Dem gebürtigen Österreicher kam zwar die zündende Idee zur wohl wichtigsten Erfindung dieses Jahrhunderts, doch er musste um die Anerkennung lange Jahre kämpfen.

Was er Ende der 1930er Jahre entwickelte, gilt als Meilenstein auf dem Weg zur heutigen Massenfertigung der abermilliarden Radios, Fernseher, Waschmaschinen und Computer, kurzum von allen Geräten, in denen Elektronik steckt. Paul Eisler nämlich erfand die gedruckte Schaltung, eben die Leiterplatte, englisch: printed circuit board, PCB.

Im Februar 1943 meldete Paul Eisler das Britische Patent 639,178 „Manufacture of Electric Circuits and Circuit Components“ in London an. Warum der Österreicher dies in London tat, hatte seinen Grund. Als jüdischer Bürger verließ er 1936 wegen der Nazis Wien und ging nach London. Dass er dann dort den Rest seines Lebens verbringen sollte, ahnte er zum damaligen Zeitpunkt noch nicht, wie er später in seiner Autobiographie über den Kampf der Anerkennung „My Life with the Printed Circuit“ schreibt.

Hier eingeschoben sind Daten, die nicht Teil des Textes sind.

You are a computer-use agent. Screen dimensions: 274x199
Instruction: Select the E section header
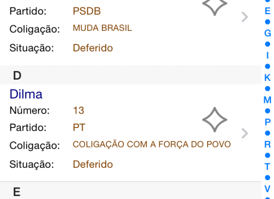click(130, 190)
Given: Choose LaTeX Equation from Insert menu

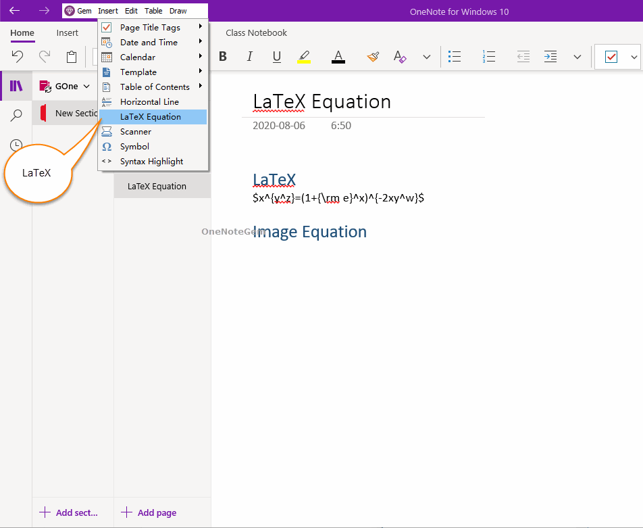Looking at the screenshot, I should click(151, 117).
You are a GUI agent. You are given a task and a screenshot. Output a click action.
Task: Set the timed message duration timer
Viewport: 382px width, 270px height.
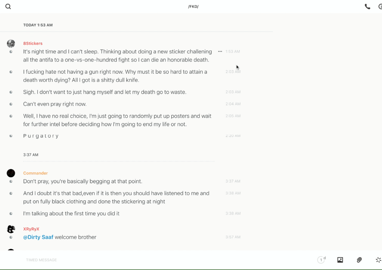coord(321,260)
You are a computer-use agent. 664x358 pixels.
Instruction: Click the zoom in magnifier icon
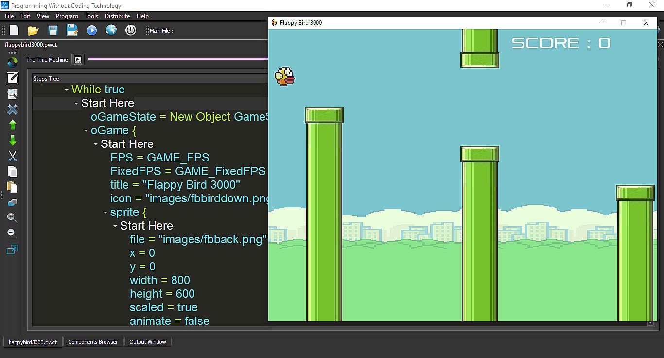pos(13,217)
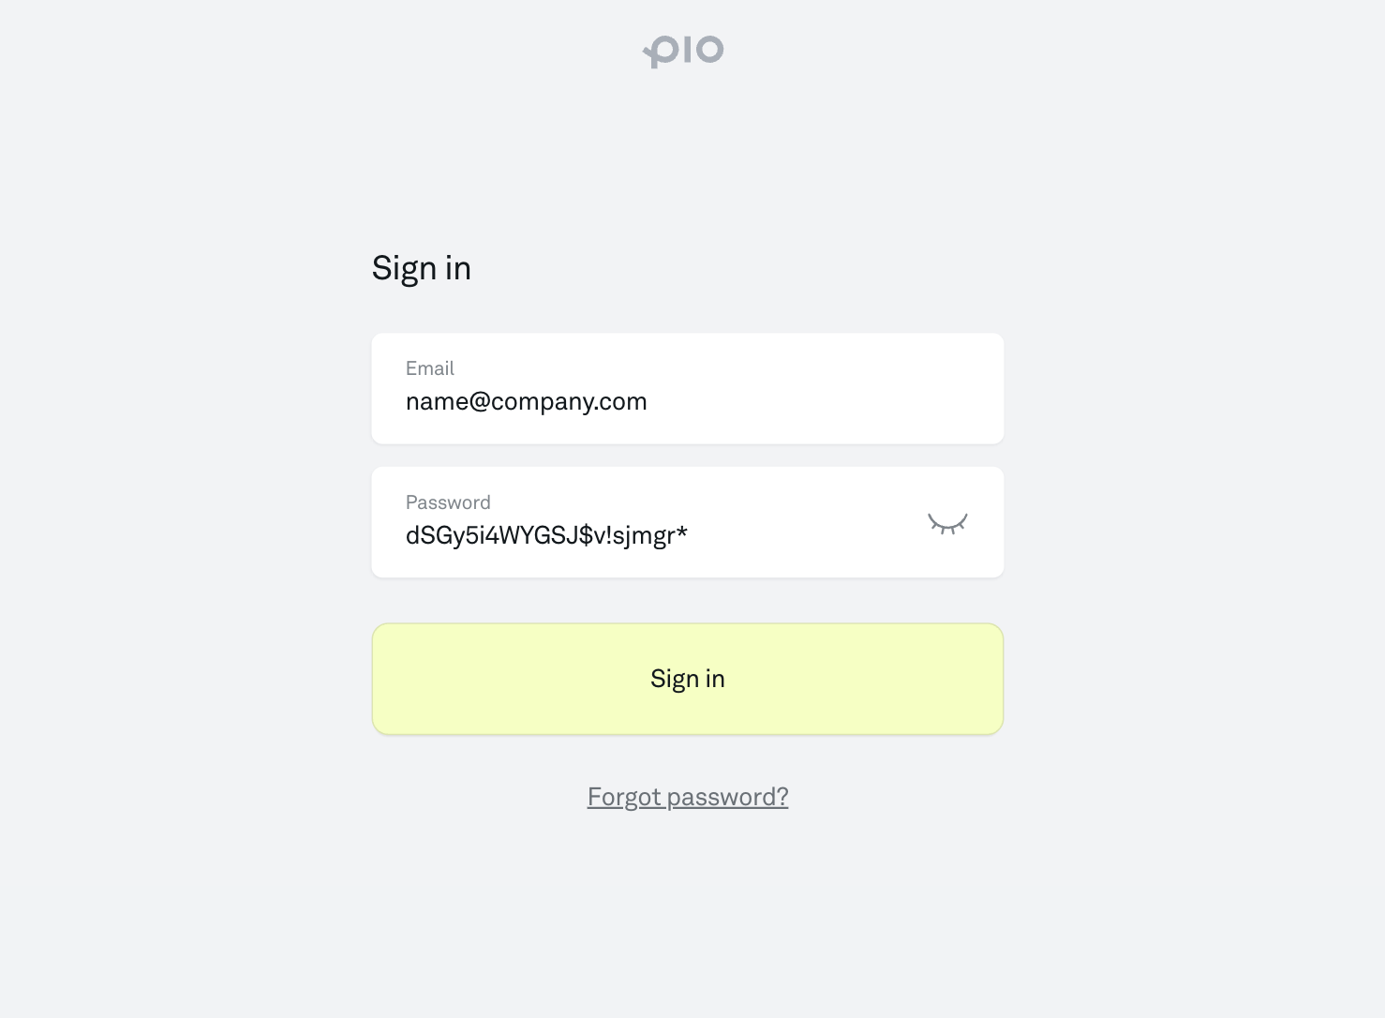Open the Forgot password? link
Viewport: 1385px width, 1018px height.
tap(687, 797)
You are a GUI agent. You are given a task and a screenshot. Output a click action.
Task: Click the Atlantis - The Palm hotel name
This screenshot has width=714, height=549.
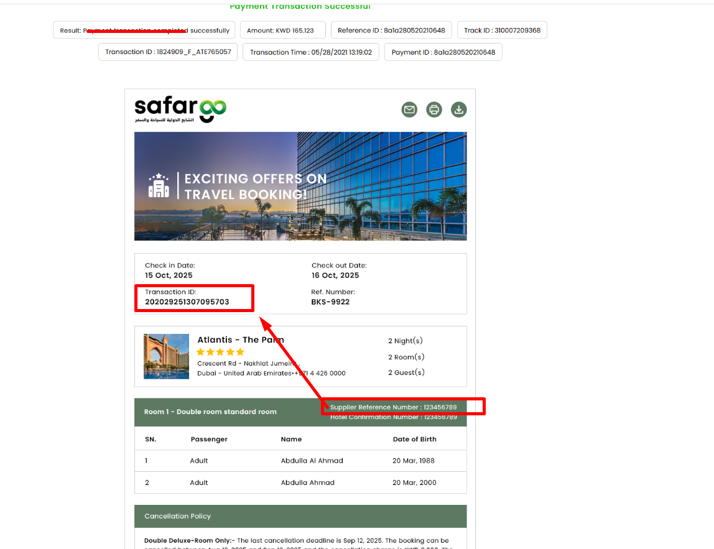click(240, 339)
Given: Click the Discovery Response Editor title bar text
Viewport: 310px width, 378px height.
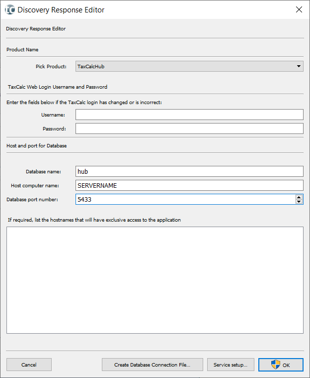Looking at the screenshot, I should 61,9.
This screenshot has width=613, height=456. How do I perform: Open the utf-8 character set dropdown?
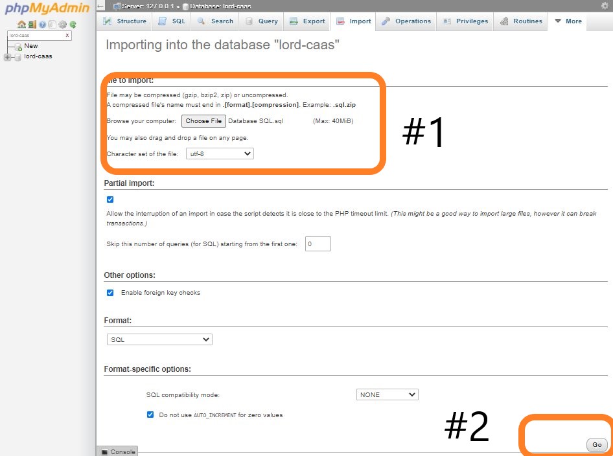pos(219,154)
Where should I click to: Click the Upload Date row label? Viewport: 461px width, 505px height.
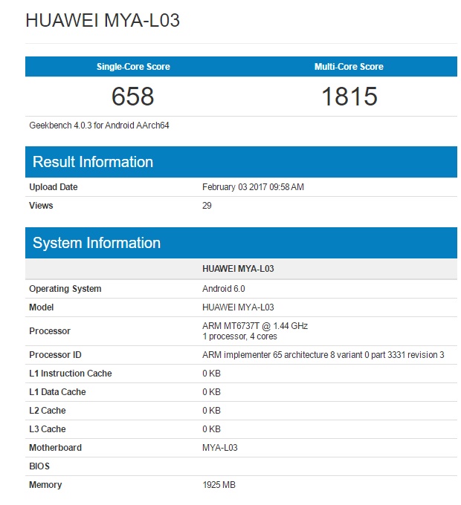[x=54, y=187]
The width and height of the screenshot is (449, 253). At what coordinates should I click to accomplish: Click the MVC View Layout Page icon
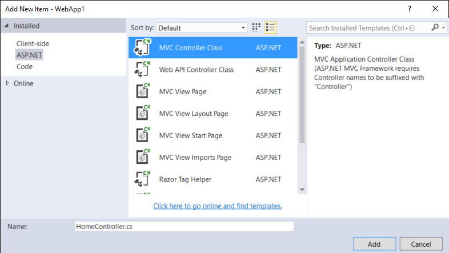[x=142, y=114]
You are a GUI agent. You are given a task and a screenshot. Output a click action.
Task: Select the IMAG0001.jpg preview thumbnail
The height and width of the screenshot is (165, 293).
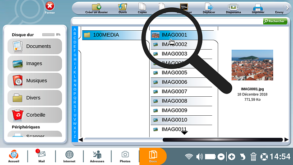coord(252,65)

Die Massenfertigung im Fokus

Eisler, der studierte Ingenieur, hatte während seines Studiums eine Zeit lang als Redakteur an einer Zeitschrift gearbeitet. Das Bedrucken von Papier brachte ihn schon damals auf die Idee, mit diesem Verfahren müsse man mehr als nur Zeitungen in Massen fertigen können. In seiner engen Einzimmerwohnung in der Londoner Vorstadt Hampstead erinnerte er sich dann wieder daran.

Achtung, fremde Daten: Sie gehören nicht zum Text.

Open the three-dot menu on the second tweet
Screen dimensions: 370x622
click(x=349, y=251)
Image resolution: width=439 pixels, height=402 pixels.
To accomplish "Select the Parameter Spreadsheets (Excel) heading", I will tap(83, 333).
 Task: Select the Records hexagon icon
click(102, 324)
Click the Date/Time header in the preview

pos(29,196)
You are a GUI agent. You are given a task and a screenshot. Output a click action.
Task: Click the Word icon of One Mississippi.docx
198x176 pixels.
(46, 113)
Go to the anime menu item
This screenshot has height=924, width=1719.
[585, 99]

Beim Bau der damaligen Radios verband man noch Röhren, Widerstände und Spulen mit einzelnen Drähten untereinander. Mit den vielen verwickelten Drähtchen entstand in den damaligen Radios etwas, was man als „Vogelnester“ bezeichnete, etwas Unübersichtliches und Verworrenes. Eisler wünschte sich ein hingegen ein sauberes System von Leiterzügen auf einer Ebene. Eben etwas, das sich drucken lassen sollte, etwas, das Grundlage für ein Massenherstellverfahren sein sollte.

Den Vertrag im Taxi unterschrieben

Eisler experimentierte kräftig und sein erstes Patent von 1936, ein Vorläufer seines Hauptpatentes, beschreibt die erste richtige gedruckte Schaltung. Er präsentierte seine Idee beim englischen Radioproduzenten Plessey. Dort werkelten unzählige Frauen mit komplizierten Drahtbündeln. Mit „Our girls are cheaper and more flexible“ wies man ihn und seine Idee ab.

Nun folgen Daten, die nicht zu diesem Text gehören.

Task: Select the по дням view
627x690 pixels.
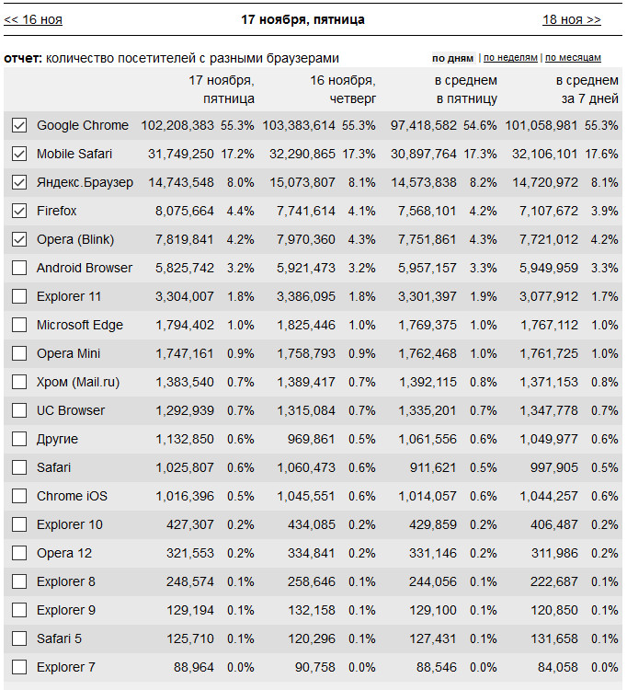Action: click(452, 58)
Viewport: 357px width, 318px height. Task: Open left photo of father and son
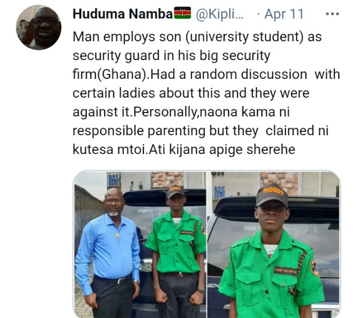[139, 245]
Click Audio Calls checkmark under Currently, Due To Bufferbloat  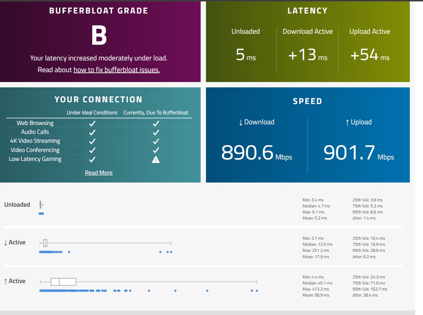pos(155,132)
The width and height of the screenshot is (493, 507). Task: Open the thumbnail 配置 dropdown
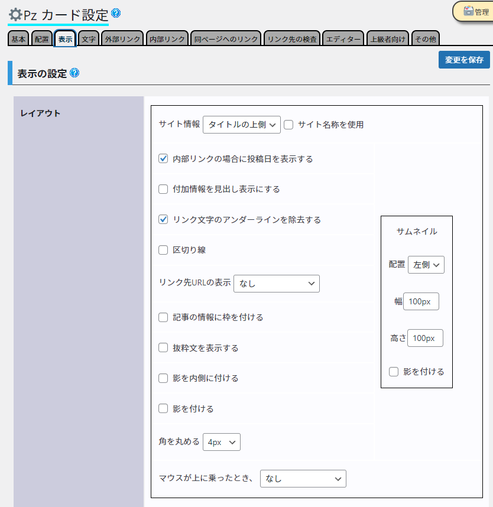click(x=426, y=265)
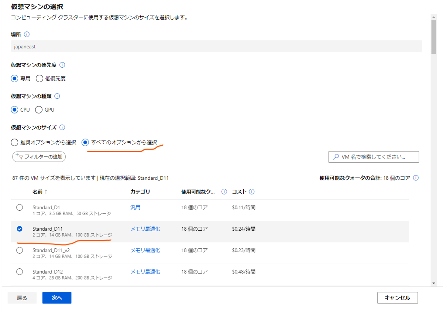
Task: Go back using the 戻る button
Action: point(22,298)
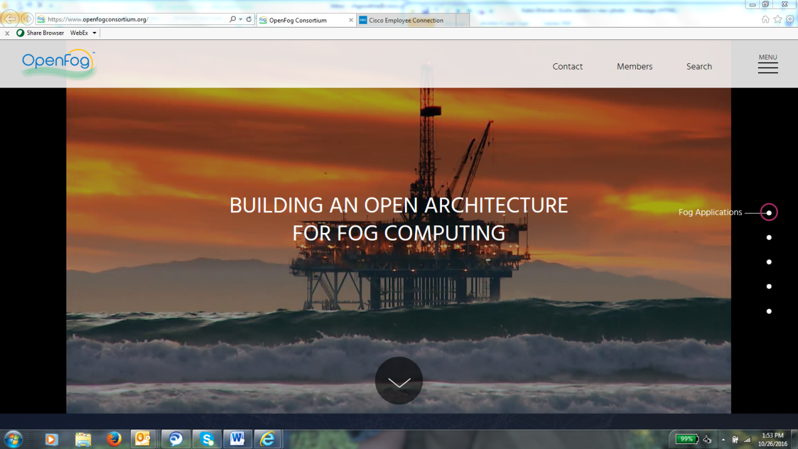The image size is (798, 449).
Task: Open the favorites star icon
Action: click(777, 19)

Im Jahr 1939, mit Kriegsbeginn, fand er mit dem vermögenden Besitzer einer Druckerei Harold V. Strong einen Förderer. Dieser erkannte in Eislers Idee der gedruckten Schaltung die Möglichkeit, von der unter Papiermangel leidenden Druckindustrie in die florierende Rüstungsindustrie umzusteigen. Während einer Taxifahrt unterschrieb Eisler vertrauensvoll einen Vertrag. Für ein englisches Pfund Sterling übertrug er Strong die Rechte an seiner Erfindung.

Die Idee blieb erst unter Verschluss

So offensichtlich auch der militärische Nutzen der Erfindung war, das damalige britische Ministerium für Rüstungsindustrie sperrte sich gegen den Einsatz. Die Folge: Kein privates Unternehmen getraute sich, die Idee aufzugreifen und weiterzuentwickeln. Anders die Amerikaner. Routinemäßig meldeten die Briten zur damaligen Zeit jede Erfindung auch an das amerikanische Bureau of Standards.

Dort entwickelte man mit einer gedruckten Schaltung einen Annäherungszünder für Luftabwehrgeschosse. Jetzt ließ sich Elektronik in größeren Mengen preiswert herstellen. Noch vor Kriegsende erfolgte dann auch der erste massenhafte Einsatz, und zwar in Fernost.

Die Leiterplatte wurde 1948 öffentlich

Im Jahr 1948 erfuhr dann auch die Öffentlichkeit von der Idee der gedruckten Schaltung. Der Siegeszug der Leiterplatte begann, zumal zu der Zeit auch das Prinzip des Massenlötens per Lotwelle entwickelt wurde. Eine weitere wichtige Voraussetzung für eine preiswerte Massenfertigung von Elektronik.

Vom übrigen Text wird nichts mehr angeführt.